▶ [Records for processing]
>>>>>
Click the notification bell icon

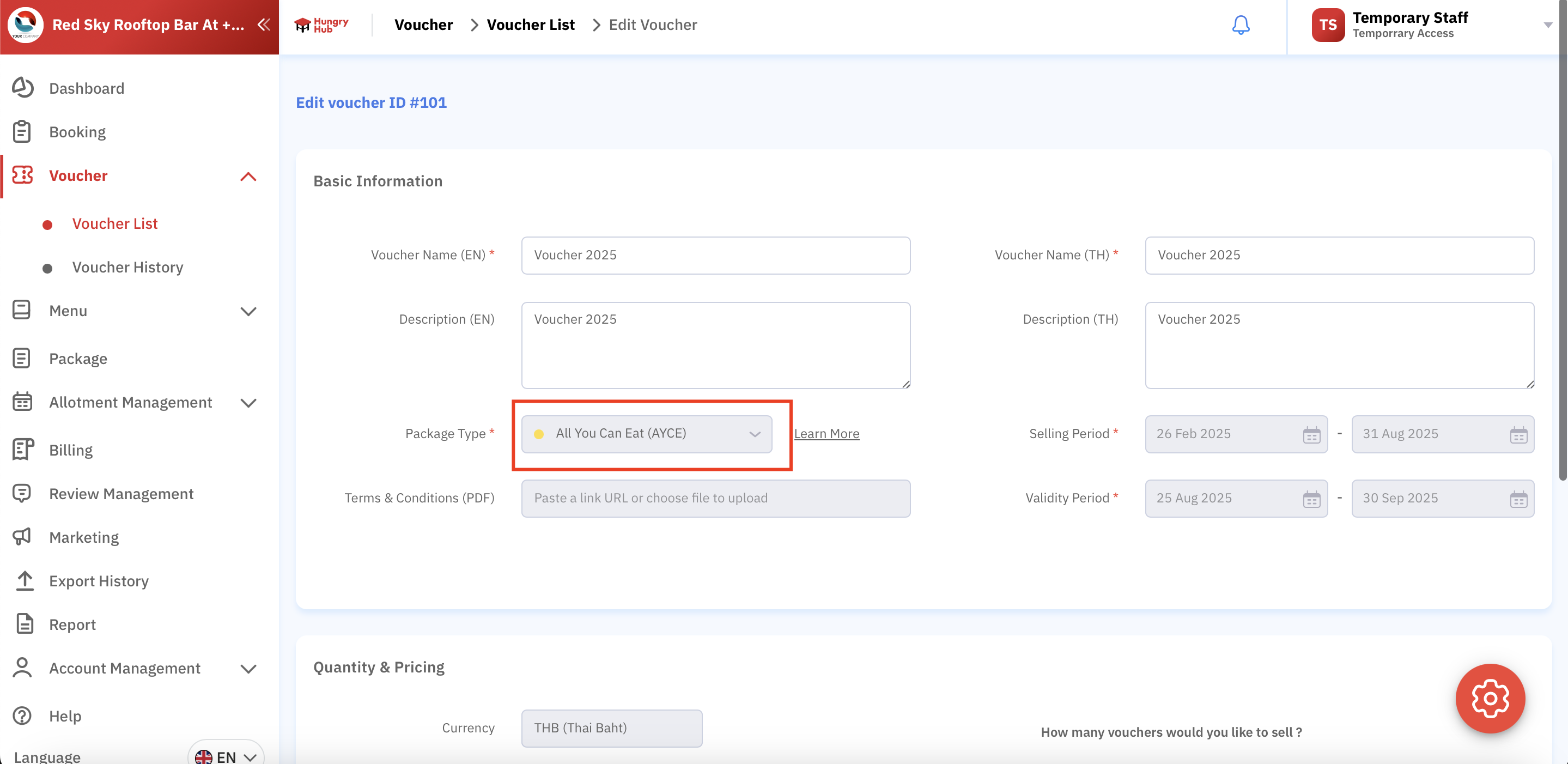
<<<<<
>>>>>
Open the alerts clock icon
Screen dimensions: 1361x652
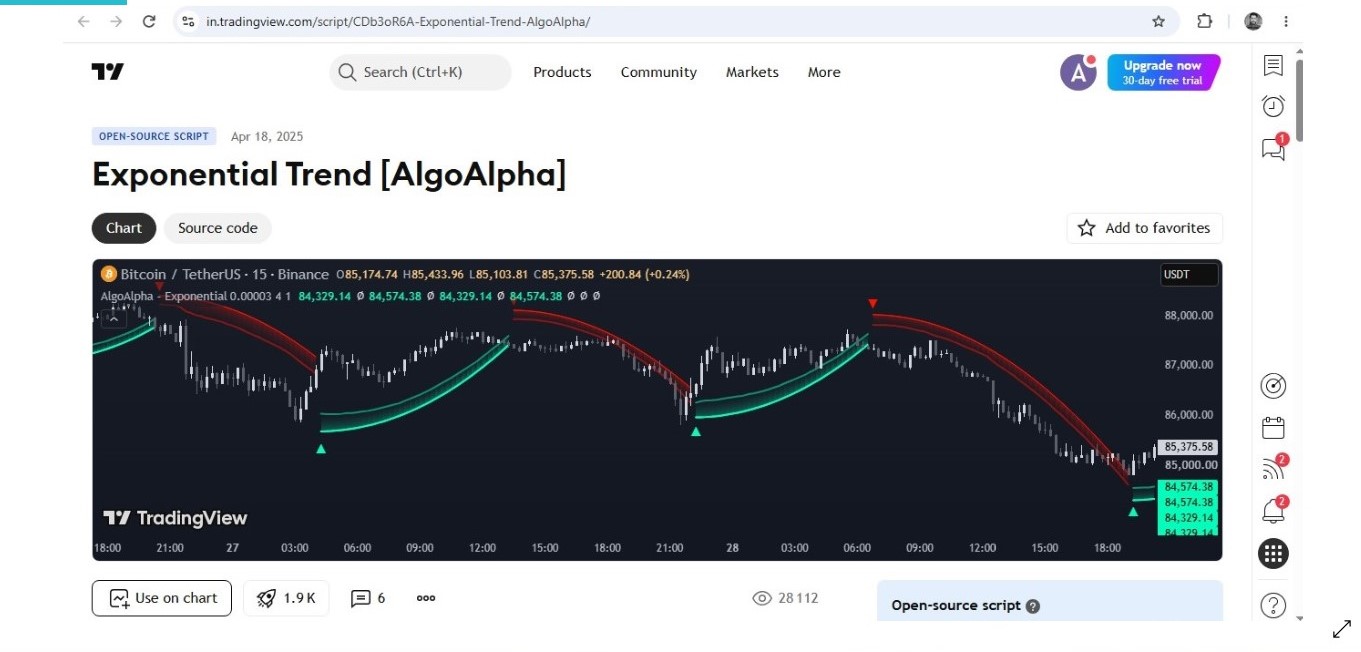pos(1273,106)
<<<<<
>>>>>
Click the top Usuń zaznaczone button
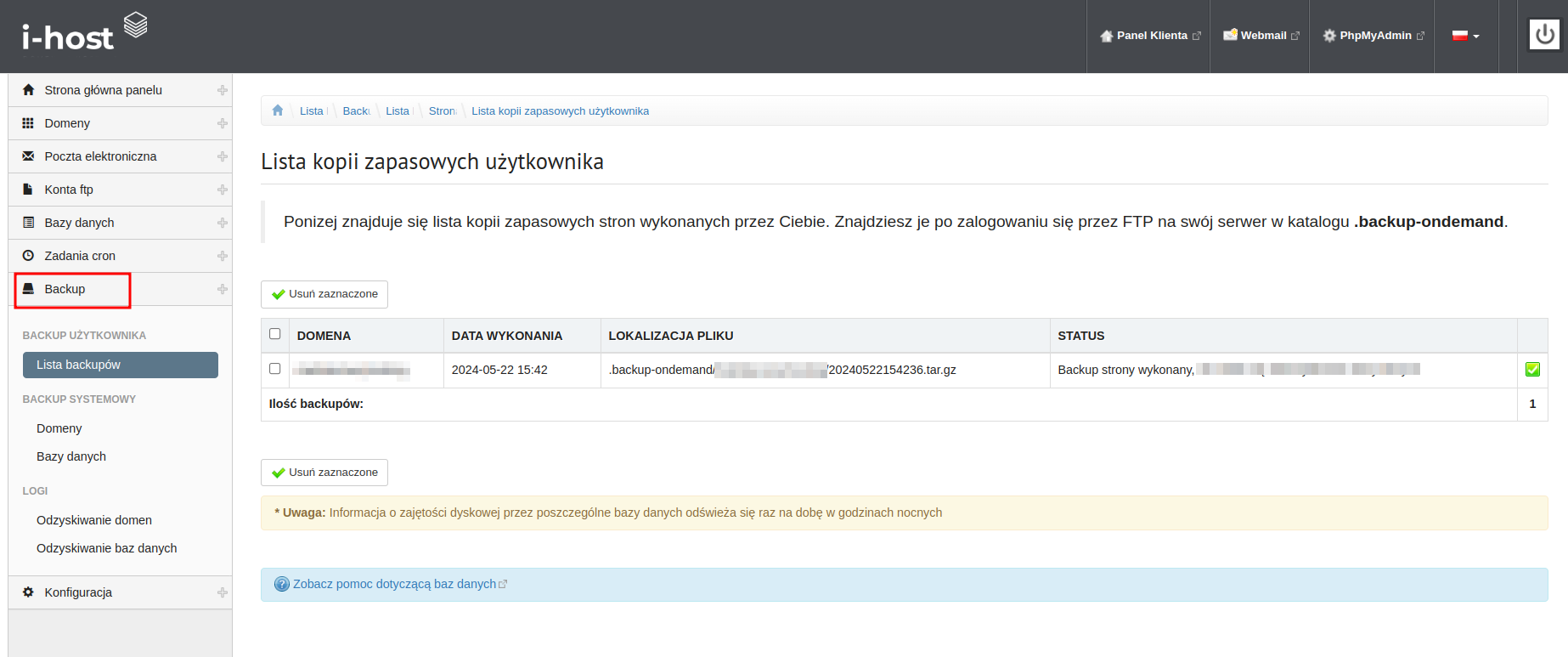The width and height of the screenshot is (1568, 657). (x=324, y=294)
<<<<<
▶ [Problem to solve] Can you rescale the records starting at the line containing "Open the alerts clock icon" and ending at the line containing "pos(1273,106)", both included, writing out only those lines, requests too? Multiply each coordinate in the answers by 1.35, round to whole numbers with halves going up, and leave the pictures out.

▶ [Task solution]
Open the alerts clock icon
Screen dimensions: 1361x652
pos(1719,143)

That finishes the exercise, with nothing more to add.